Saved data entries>

--------------------------------

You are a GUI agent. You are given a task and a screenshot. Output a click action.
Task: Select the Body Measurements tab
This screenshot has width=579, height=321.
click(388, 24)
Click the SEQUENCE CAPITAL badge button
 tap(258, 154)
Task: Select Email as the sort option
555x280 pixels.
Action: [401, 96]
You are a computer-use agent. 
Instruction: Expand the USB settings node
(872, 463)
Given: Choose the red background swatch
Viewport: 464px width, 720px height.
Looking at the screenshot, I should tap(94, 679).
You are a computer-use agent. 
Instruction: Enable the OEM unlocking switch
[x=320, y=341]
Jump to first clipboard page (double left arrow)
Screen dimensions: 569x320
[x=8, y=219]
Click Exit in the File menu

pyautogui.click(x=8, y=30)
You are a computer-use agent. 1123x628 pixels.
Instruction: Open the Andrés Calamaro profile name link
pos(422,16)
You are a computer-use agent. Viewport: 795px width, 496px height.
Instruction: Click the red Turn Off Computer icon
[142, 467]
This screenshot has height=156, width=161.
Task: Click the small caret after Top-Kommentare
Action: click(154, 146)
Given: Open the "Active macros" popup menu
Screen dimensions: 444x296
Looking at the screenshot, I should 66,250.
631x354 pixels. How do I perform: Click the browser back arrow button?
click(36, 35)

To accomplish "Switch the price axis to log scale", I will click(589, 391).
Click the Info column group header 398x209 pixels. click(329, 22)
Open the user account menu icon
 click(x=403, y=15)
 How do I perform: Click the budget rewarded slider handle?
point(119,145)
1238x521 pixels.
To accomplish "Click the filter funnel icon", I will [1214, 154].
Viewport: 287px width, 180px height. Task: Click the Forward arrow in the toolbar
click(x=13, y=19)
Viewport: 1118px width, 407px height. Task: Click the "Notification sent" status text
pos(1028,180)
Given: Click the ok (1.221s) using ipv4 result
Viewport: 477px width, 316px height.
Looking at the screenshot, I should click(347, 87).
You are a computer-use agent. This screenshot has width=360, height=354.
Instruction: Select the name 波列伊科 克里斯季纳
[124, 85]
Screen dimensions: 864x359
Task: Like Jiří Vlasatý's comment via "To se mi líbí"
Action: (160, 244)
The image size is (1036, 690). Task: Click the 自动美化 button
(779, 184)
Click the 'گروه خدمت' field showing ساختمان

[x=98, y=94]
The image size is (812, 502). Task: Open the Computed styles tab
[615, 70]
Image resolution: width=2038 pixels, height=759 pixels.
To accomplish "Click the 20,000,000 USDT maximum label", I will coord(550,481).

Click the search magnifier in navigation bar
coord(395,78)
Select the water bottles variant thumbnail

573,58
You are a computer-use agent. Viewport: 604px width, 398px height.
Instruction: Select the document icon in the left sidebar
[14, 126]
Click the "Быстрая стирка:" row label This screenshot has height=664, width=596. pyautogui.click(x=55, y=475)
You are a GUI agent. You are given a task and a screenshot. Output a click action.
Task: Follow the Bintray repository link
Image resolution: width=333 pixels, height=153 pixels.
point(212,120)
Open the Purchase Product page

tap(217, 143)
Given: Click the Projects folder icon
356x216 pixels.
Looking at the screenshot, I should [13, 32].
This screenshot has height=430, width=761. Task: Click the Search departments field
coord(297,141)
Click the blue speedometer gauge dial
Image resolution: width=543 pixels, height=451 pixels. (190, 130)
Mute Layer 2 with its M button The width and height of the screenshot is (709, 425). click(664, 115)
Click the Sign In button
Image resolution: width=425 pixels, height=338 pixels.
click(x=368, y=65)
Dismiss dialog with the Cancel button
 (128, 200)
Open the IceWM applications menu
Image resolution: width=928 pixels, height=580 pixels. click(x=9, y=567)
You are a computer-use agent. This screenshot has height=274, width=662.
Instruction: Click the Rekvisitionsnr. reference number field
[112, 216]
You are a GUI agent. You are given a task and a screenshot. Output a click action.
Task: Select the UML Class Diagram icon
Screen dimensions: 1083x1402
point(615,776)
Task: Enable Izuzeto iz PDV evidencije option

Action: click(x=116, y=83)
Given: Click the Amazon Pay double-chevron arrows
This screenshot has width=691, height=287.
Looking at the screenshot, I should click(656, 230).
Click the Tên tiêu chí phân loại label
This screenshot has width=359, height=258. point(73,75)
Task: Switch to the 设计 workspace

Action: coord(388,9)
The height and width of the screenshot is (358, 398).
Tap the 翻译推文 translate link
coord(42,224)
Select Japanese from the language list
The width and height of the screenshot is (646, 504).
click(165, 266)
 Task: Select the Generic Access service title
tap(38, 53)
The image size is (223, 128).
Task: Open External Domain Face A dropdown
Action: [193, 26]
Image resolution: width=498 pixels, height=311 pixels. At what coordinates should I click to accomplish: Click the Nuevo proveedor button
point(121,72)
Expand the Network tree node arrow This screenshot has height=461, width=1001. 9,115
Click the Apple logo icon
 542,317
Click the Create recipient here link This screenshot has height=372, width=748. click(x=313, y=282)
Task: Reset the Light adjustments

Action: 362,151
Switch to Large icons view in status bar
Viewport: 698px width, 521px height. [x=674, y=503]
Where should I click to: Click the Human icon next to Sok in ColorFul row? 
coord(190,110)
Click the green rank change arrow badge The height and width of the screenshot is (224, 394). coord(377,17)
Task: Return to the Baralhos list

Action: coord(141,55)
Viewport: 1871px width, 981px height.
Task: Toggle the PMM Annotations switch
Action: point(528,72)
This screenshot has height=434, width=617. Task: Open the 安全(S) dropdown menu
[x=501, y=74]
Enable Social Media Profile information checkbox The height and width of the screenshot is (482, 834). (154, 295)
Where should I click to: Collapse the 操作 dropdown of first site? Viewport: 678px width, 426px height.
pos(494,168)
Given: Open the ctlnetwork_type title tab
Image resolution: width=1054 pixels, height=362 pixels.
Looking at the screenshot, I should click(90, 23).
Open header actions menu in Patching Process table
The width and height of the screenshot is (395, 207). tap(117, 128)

--------------------------------

WHAT IS NEEDED>
All of the records above are to be returned exactly as they stand.

EXPECTED ANSWER>
You are a GUI agent. You are given a task and a screenshot. Output a click action.
Task: Select the Body Measurements tab
This screenshot has width=579, height=321.
click(388, 24)
Click the SEQUENCE CAPITAL badge button
 tap(258, 154)
Task: Select Email as the sort option
555x280 pixels.
Action: [401, 96]
You are a computer-use agent. 
Instruction: Expand the USB settings node
(872, 463)
Given: Choose the red background swatch
Viewport: 464px width, 720px height.
Looking at the screenshot, I should tap(94, 679).
You are a computer-use agent. 
Instruction: Enable the OEM unlocking switch
[x=320, y=341]
Jump to first clipboard page (double left arrow)
Screen dimensions: 569x320
[x=8, y=219]
Click Exit in the File menu

pyautogui.click(x=8, y=30)
You are a computer-use agent. 1123x628 pixels.
Instruction: Open the Andrés Calamaro profile name link
pos(422,16)
You are a computer-use agent. Viewport: 795px width, 496px height.
Instruction: Click the red Turn Off Computer icon
[142, 467]
This screenshot has height=156, width=161.
Task: Click the small caret after Top-Kommentare
Action: click(154, 146)
Given: Open the "Active macros" popup menu
Screen dimensions: 444x296
Looking at the screenshot, I should 66,250.
631x354 pixels. How do I perform: Click the browser back arrow button?
click(36, 35)

To accomplish "Switch the price axis to log scale", I will click(589, 391).
Click the Info column group header 398x209 pixels. click(329, 22)
Open the user account menu icon
 click(x=403, y=15)
 How do I perform: Click the budget rewarded slider handle?
point(119,145)
1238x521 pixels.
To accomplish "Click the filter funnel icon", I will [1214, 154].
Viewport: 287px width, 180px height. Task: Click the Forward arrow in the toolbar
click(x=13, y=19)
Viewport: 1118px width, 407px height. Task: Click the "Notification sent" status text
pos(1028,180)
Given: Click the ok (1.221s) using ipv4 result
Viewport: 477px width, 316px height.
Looking at the screenshot, I should click(347, 87).
You are a computer-use agent. This screenshot has width=360, height=354.
Instruction: Select the name 波列伊科 克里斯季纳
[124, 85]
Screen dimensions: 864x359
Task: Like Jiří Vlasatý's comment via "To se mi líbí"
Action: (160, 244)
The image size is (1036, 690). Task: Click the 自动美化 button
(779, 184)
Click the 'گروه خدمت' field showing ساختمان

[x=98, y=94]
The image size is (812, 502). Task: Open the Computed styles tab
[615, 70]
Image resolution: width=2038 pixels, height=759 pixels.
To accomplish "Click the 20,000,000 USDT maximum label", I will coord(550,481).

Click the search magnifier in navigation bar
coord(395,78)
Select the water bottles variant thumbnail

573,58
You are a computer-use agent. Viewport: 604px width, 398px height.
Instruction: Select the document icon in the left sidebar
[14, 126]
Click the "Быстрая стирка:" row label This screenshot has height=664, width=596. pyautogui.click(x=55, y=475)
You are a GUI agent. You are given a task and a screenshot. Output a click action.
Task: Follow the Bintray repository link
Image resolution: width=333 pixels, height=153 pixels.
point(212,120)
Open the Purchase Product page

tap(217, 143)
Given: Click the Projects folder icon
356x216 pixels.
Looking at the screenshot, I should [13, 32].
This screenshot has height=430, width=761. Task: Click the Search departments field
coord(297,141)
Click the blue speedometer gauge dial
Image resolution: width=543 pixels, height=451 pixels. (190, 130)
Mute Layer 2 with its M button The width and height of the screenshot is (709, 425). click(664, 115)
Click the Sign In button
Image resolution: width=425 pixels, height=338 pixels.
click(x=368, y=65)
Dismiss dialog with the Cancel button
 (128, 200)
Open the IceWM applications menu
Image resolution: width=928 pixels, height=580 pixels. click(x=9, y=567)
You are a computer-use agent. This screenshot has height=274, width=662.
Instruction: Click the Rekvisitionsnr. reference number field
[112, 216]
You are a GUI agent. You are given a task and a screenshot. Output a click action.
Task: Select the UML Class Diagram icon
Screen dimensions: 1083x1402
point(615,776)
Task: Enable Izuzeto iz PDV evidencije option

Action: click(x=116, y=83)
Given: Click the Amazon Pay double-chevron arrows
This screenshot has width=691, height=287.
Looking at the screenshot, I should click(656, 230).
Click the Tên tiêu chí phân loại label
This screenshot has width=359, height=258. point(73,75)
Task: Switch to the 设计 workspace

Action: coord(388,9)
The height and width of the screenshot is (358, 398).
Tap the 翻译推文 translate link
coord(42,224)
Select Japanese from the language list
The width and height of the screenshot is (646, 504).
click(165, 266)
 Task: Select the Generic Access service title
tap(38, 53)
The image size is (223, 128).
Task: Open External Domain Face A dropdown
Action: [193, 26]
Image resolution: width=498 pixels, height=311 pixels. At what coordinates should I click to accomplish: Click the Nuevo proveedor button
point(121,72)
Expand the Network tree node arrow This screenshot has height=461, width=1001. 9,115
Click the Apple logo icon
 542,317
Click the Create recipient here link This screenshot has height=372, width=748. click(x=313, y=282)
Task: Reset the Light adjustments

Action: 362,151
Switch to Large icons view in status bar
Viewport: 698px width, 521px height. [x=674, y=503]
Where should I click to: Click the Human icon next to Sok in ColorFul row? 
coord(190,110)
Click the green rank change arrow badge The height and width of the screenshot is (224, 394). coord(377,17)
Task: Return to the Baralhos list

Action: coord(141,55)
Viewport: 1871px width, 981px height.
Task: Toggle the PMM Annotations switch
Action: point(528,72)
This screenshot has height=434, width=617. Task: Open the 安全(S) dropdown menu
[x=501, y=74]
Enable Social Media Profile information checkbox The height and width of the screenshot is (482, 834). (154, 295)
Where should I click to: Collapse the 操作 dropdown of first site? Viewport: 678px width, 426px height.
pos(494,168)
Given: Open the ctlnetwork_type title tab
Image resolution: width=1054 pixels, height=362 pixels.
Looking at the screenshot, I should click(90, 23).
Open header actions menu in Patching Process table
The width and height of the screenshot is (395, 207). tap(117, 128)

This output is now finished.